Centro de Investigación en Computación, Instituto Politécnico Nacional (CIC-IPN), Avenida Juan de Dios Bátiz, Esq. Miguel Othón de Mendizábal, Col. Nueva Industrial Vallejo, Delegación Gustavo A. Madero, 07738 Ciudad de México, Mexico.
Comput Intell Neurosci. 2016;2016:4642052. doi: 10.1155/2016/4642052. Epub 2016 Dec 13.

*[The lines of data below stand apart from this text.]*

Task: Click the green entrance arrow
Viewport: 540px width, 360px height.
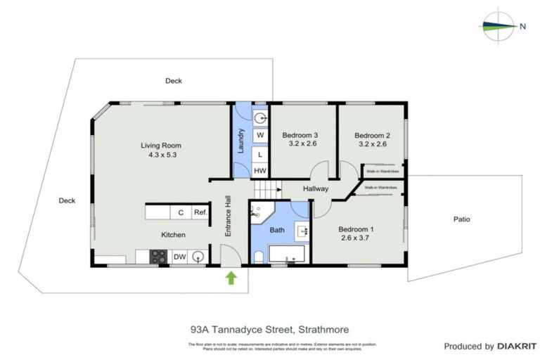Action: tap(230, 279)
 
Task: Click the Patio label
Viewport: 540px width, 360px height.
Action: tap(461, 219)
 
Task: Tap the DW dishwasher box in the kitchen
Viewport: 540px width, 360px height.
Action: tap(179, 257)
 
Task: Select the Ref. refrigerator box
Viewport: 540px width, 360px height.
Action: tap(200, 212)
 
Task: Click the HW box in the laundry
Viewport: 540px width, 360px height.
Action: tap(259, 170)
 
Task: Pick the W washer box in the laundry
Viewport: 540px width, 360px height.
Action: tap(259, 134)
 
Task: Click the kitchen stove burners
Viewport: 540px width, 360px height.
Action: tap(158, 257)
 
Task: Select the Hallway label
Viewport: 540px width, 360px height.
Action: tap(316, 189)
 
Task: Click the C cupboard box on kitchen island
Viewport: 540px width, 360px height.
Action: tap(180, 212)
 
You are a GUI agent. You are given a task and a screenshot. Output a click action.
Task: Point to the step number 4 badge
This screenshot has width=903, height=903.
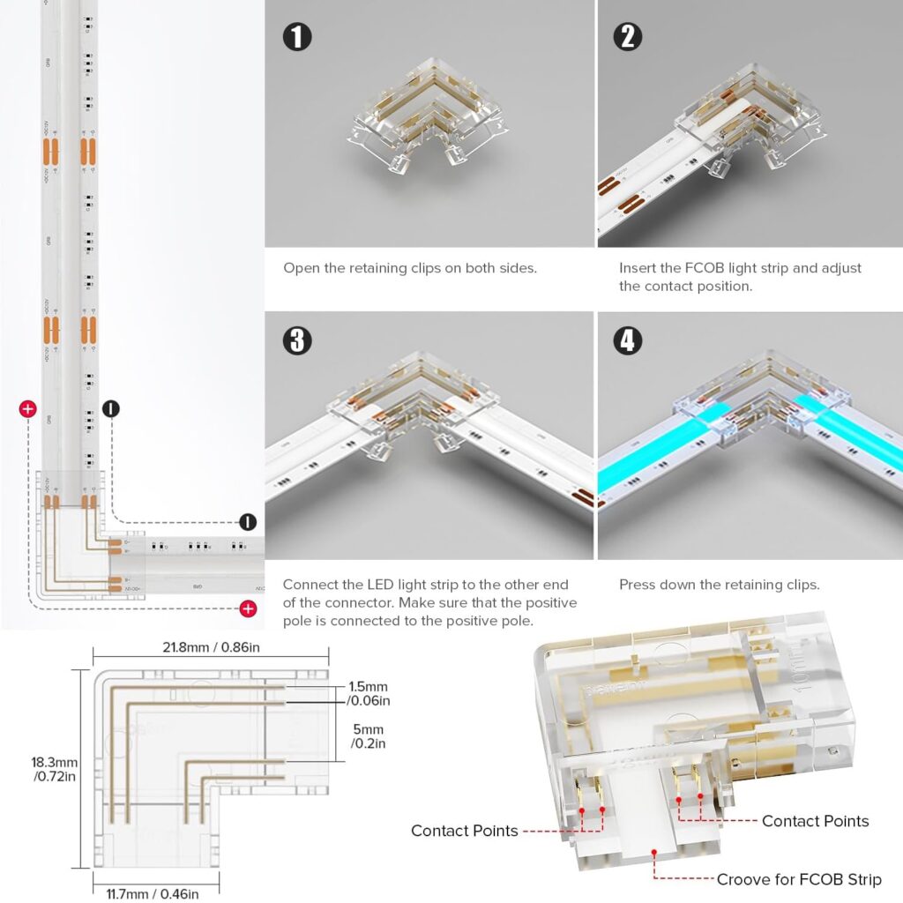pyautogui.click(x=627, y=340)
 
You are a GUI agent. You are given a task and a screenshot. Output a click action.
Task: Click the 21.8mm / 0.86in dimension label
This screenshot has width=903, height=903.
pyautogui.click(x=211, y=648)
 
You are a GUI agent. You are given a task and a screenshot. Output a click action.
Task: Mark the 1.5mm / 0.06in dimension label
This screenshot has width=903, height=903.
pyautogui.click(x=368, y=693)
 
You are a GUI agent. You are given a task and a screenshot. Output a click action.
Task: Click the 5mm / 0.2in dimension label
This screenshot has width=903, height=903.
pyautogui.click(x=367, y=736)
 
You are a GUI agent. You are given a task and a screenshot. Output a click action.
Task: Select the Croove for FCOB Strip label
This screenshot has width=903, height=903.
pyautogui.click(x=798, y=879)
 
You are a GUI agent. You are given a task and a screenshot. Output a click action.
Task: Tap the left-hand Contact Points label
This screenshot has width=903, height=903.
pyautogui.click(x=464, y=831)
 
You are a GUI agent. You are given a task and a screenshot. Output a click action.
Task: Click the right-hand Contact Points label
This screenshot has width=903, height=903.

The Artificial Neural Network (ANN) concept is familiar in methods whose task is, for example, the identification or approximation of the outputs of complex systems difficult to model. In general, the objective is to determine online the adequate parameters to reach a better point-to-point convergence rate, so that this paper presents the parameter estimation for an equivalent ANN (EANN), obtaining a recursive identification for a stochastic system, firstly, with constant parameters and, secondly, with nonstationary output system conditions. Therefore, in the last estimation, the parameters also have stochastic properties, making the traditional approximation methods not adequate due to their losing of convergence rate. In order to give a solution to this problematic, we propose a nonconstant exponential forgetting factor (NCEFF) with sliding modes, obtaining in almost all points an exponential convergence rate decreasing. Theoretical results of both identification stages are performed using MATLAB® and compared, observing improvement when the new proposal for nonstationary output conditions is applied.
人工神经网络(ANN)的概念在方法中很常见,这些方法的任务例如是识别或逼近复杂系统的输出,这些系统很难建模。通常,目标是在线确定合适的参数以达到更好的逐点收敛速度,因此本文提出了等效 ANN(EANN)的参数估计,为随机系统进行递归识别,首先是具有恒定参数,其次是具有非平稳输出系统条件。因此,在最后一次估计中,参数也具有随机特性,这使得传统的近似方法由于收敛速度的丧失而不合适。为了解决这个问题,我们提出了一种具有滑模的非恒定指数遗忘因子(NCEFF),在几乎所有点都得到了递减的指数收敛速度。使用 MATLAB®进行了两个识别阶段的理论结果,并进行了比较,观察到在应用新的非平稳输出条件的建议时有所改进。